最近雨も降るけど、夏はまだ折り返しにも来ていない。

近所の公民館に行ったとき、涼しげな題にひかれて借りてきた。少しでも暑気払いできるかなと。

著者は内田康夫氏の奥さんで、自身もエッセイなど書く人らしい。これは10年くらい前の婦人公論に連載した短文を集めたもの。

1985年、軽井沢に二千坪の別荘地を求め、それ以来通年そこに住んでいるとか。子供はなく、愛犬もこの本を出した時点ですでに死んでいる。

軽井沢の四季が読みやすい文章でつづられる。自然の中に暮らすのは誰にとってもたぶん憧れだけど、冬は寒いし、夏は虫が出るし、それを楽しめる人だけが、軽井沢を楽しめるのかもしれない。

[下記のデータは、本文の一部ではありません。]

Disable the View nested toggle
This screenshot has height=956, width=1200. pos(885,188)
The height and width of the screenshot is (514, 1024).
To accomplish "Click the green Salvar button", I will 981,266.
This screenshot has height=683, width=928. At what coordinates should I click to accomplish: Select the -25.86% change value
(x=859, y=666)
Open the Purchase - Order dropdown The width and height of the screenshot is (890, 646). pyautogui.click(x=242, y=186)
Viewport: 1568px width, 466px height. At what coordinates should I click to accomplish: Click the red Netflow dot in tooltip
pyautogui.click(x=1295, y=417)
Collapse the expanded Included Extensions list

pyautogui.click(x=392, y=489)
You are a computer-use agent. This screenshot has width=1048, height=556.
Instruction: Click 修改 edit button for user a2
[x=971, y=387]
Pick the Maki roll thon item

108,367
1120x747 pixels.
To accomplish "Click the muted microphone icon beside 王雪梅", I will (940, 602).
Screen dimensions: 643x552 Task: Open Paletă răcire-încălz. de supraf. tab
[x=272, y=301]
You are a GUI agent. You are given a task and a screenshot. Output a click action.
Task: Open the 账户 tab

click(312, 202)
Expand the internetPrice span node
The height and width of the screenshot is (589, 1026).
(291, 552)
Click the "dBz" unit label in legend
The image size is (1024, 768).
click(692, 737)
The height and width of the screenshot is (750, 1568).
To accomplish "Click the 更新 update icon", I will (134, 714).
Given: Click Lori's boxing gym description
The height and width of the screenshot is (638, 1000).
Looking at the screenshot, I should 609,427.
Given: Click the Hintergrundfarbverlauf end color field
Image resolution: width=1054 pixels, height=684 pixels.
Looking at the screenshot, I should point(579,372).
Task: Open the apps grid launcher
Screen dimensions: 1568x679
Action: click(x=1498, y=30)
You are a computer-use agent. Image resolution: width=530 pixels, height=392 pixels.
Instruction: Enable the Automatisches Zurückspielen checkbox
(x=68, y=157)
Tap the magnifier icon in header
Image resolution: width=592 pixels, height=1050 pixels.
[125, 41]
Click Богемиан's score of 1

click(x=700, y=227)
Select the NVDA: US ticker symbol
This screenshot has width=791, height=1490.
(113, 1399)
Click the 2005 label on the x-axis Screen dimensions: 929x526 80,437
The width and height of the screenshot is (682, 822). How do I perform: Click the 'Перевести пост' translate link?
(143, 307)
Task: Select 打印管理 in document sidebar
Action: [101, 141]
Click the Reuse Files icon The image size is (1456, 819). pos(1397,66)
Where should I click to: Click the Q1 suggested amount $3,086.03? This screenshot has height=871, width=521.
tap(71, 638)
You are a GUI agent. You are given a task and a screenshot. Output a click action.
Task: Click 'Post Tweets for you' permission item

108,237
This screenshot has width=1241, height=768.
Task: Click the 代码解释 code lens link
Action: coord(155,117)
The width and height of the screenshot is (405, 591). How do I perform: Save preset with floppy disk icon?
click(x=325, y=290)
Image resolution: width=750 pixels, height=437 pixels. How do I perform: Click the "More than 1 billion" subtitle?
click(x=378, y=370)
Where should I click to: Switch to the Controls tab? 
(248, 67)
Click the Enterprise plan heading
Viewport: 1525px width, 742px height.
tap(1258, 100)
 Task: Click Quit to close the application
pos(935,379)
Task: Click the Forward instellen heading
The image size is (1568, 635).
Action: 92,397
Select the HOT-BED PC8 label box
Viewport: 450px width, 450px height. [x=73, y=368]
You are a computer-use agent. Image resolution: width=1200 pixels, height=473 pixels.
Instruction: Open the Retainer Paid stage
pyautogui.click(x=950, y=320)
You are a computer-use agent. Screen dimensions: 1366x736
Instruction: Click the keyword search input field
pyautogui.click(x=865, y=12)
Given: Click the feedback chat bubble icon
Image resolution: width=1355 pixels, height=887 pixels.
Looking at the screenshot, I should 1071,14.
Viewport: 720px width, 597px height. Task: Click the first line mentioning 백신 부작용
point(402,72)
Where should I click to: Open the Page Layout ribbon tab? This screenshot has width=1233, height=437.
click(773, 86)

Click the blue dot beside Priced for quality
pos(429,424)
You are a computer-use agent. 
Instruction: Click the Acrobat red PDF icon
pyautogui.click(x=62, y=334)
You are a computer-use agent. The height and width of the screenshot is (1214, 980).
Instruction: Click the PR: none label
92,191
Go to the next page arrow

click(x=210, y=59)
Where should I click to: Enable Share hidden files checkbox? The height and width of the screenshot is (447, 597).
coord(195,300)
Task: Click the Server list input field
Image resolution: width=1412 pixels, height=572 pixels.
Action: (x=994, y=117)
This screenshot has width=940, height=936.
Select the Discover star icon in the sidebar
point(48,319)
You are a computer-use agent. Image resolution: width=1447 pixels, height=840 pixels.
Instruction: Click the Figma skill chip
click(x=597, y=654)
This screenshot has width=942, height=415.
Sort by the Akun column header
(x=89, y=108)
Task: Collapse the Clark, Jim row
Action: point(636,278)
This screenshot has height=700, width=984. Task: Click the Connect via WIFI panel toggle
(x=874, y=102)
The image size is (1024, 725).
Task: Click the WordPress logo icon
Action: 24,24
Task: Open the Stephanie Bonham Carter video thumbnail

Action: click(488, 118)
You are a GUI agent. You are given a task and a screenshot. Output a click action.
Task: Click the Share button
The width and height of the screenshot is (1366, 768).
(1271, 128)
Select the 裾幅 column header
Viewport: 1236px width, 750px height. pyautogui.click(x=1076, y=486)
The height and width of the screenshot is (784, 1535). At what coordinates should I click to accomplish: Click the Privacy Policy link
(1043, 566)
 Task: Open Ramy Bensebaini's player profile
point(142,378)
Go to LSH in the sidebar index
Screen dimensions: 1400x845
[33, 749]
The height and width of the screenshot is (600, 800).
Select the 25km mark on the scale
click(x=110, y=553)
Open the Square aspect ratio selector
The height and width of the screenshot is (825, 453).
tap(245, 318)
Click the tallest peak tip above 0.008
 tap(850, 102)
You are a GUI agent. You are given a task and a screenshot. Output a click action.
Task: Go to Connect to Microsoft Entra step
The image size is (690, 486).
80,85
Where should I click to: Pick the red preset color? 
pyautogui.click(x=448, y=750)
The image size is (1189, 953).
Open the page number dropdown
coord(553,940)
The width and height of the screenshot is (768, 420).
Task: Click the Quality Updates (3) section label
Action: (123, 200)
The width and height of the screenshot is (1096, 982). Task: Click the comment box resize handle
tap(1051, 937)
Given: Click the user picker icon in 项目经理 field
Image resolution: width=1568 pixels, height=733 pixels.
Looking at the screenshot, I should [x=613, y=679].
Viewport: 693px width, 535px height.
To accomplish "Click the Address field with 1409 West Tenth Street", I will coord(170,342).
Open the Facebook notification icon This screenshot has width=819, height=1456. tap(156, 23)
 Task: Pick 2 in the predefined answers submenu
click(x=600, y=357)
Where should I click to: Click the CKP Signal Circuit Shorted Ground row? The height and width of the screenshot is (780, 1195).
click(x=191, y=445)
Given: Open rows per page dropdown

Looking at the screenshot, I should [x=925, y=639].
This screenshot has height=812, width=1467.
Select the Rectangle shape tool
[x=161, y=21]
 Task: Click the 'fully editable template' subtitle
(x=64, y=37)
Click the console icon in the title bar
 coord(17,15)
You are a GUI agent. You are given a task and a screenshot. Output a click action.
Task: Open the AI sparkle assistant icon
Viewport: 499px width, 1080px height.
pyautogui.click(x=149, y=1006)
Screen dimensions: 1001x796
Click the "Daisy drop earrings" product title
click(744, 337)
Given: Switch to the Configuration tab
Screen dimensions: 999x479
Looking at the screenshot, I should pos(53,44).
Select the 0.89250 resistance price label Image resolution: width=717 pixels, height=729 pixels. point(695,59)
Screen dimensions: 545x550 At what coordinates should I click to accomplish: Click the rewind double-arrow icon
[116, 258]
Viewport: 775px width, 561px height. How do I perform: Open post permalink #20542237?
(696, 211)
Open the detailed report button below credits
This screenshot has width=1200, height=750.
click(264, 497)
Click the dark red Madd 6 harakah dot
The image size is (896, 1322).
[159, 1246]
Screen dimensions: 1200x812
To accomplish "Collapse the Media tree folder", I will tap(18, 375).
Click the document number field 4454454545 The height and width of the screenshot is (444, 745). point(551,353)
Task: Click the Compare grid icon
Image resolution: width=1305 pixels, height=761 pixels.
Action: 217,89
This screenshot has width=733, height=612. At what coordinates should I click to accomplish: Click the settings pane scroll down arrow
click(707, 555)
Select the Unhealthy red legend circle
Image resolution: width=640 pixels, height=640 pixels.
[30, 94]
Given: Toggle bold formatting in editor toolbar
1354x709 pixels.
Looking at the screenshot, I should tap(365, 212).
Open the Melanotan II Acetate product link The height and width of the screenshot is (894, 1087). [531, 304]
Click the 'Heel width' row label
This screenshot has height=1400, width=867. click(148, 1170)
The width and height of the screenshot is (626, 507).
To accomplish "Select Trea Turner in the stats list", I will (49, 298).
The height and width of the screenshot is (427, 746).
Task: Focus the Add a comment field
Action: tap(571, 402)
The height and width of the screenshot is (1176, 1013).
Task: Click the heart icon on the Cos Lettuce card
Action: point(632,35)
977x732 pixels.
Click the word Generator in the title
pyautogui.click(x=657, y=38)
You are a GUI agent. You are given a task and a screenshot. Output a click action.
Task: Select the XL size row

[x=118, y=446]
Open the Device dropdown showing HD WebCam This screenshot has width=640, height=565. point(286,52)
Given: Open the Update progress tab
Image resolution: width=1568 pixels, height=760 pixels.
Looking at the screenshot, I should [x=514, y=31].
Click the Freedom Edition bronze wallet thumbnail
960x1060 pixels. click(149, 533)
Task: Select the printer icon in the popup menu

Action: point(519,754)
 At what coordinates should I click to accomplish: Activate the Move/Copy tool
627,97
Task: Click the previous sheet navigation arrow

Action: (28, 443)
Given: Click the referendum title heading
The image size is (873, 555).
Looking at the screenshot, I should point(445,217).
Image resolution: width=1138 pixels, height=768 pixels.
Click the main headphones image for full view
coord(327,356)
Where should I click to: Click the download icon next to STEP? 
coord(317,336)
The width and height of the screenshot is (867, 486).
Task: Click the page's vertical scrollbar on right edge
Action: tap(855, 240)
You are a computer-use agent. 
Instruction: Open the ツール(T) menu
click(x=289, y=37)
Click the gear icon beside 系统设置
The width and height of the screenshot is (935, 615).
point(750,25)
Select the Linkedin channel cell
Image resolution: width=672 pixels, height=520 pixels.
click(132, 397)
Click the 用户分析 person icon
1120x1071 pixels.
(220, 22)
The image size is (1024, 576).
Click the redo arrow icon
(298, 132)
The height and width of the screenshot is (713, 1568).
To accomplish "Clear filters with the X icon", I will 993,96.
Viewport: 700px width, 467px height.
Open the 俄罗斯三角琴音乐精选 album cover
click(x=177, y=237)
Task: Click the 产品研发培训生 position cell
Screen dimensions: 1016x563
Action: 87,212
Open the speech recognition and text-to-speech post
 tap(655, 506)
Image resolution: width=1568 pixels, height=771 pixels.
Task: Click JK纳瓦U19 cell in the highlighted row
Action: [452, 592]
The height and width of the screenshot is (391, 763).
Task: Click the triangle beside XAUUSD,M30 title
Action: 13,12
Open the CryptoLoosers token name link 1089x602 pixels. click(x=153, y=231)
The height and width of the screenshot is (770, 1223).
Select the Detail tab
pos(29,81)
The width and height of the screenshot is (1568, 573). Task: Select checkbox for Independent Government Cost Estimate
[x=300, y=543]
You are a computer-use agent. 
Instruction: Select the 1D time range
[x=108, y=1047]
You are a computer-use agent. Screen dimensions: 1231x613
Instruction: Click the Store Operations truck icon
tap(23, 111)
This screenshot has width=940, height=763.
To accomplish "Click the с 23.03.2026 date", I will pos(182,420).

軽井沢の歴史だとか、今の時代の矛盾に対する考えだとか、そういうものをこの本に期待してはいけない。あくまでも文字でつづる淡い水彩画、ひととき味わって楽しむもの。人の心を不安で攪乱したり、これではいけないと何かに目覚めるきっかけになる本ではない。

自分でお金を出しては買わないけど、あれば読んでもいいかなと思えた本。それにしても、軽井沢関係の本って、なんで軽く自慢モードが入ってるのかしらと不思議。

カラマツも白樺も結構だけど、そればかり植えるのはどうかな。多様な植物があってこそ、本当の自然。

追分駅から追分宿までの別荘地もカラマツばかり植えていた。辺りは暗く、生き物の気配の感じられない死んだ森。カラマツを植えるという決まりでもあるのかな。管理がしやすいのかもしれない。自然の力って、たまに来るだけではコントロールできないので。

もう一つは雲と霧。雲の一部が地面に接していたら霧というのが一般論だけど、富士山にかかる雲はやはり霧ではなくて雲ですよね。雲の中に人が巻き込まれて、あるいは間近に見る場合のみ霧というのかも。

秋口に広島県の盆地に見られる雲海、中に入る人にとっては霧。徐々に霧が上がると雲になるけど、これもやっぱり人の近くにある場合は霧なんでしょうね。

曖昧模糊とした日本語の、わけても違いのはっきりしないのが雲と霧。それをこの本を読んで改めて考えた。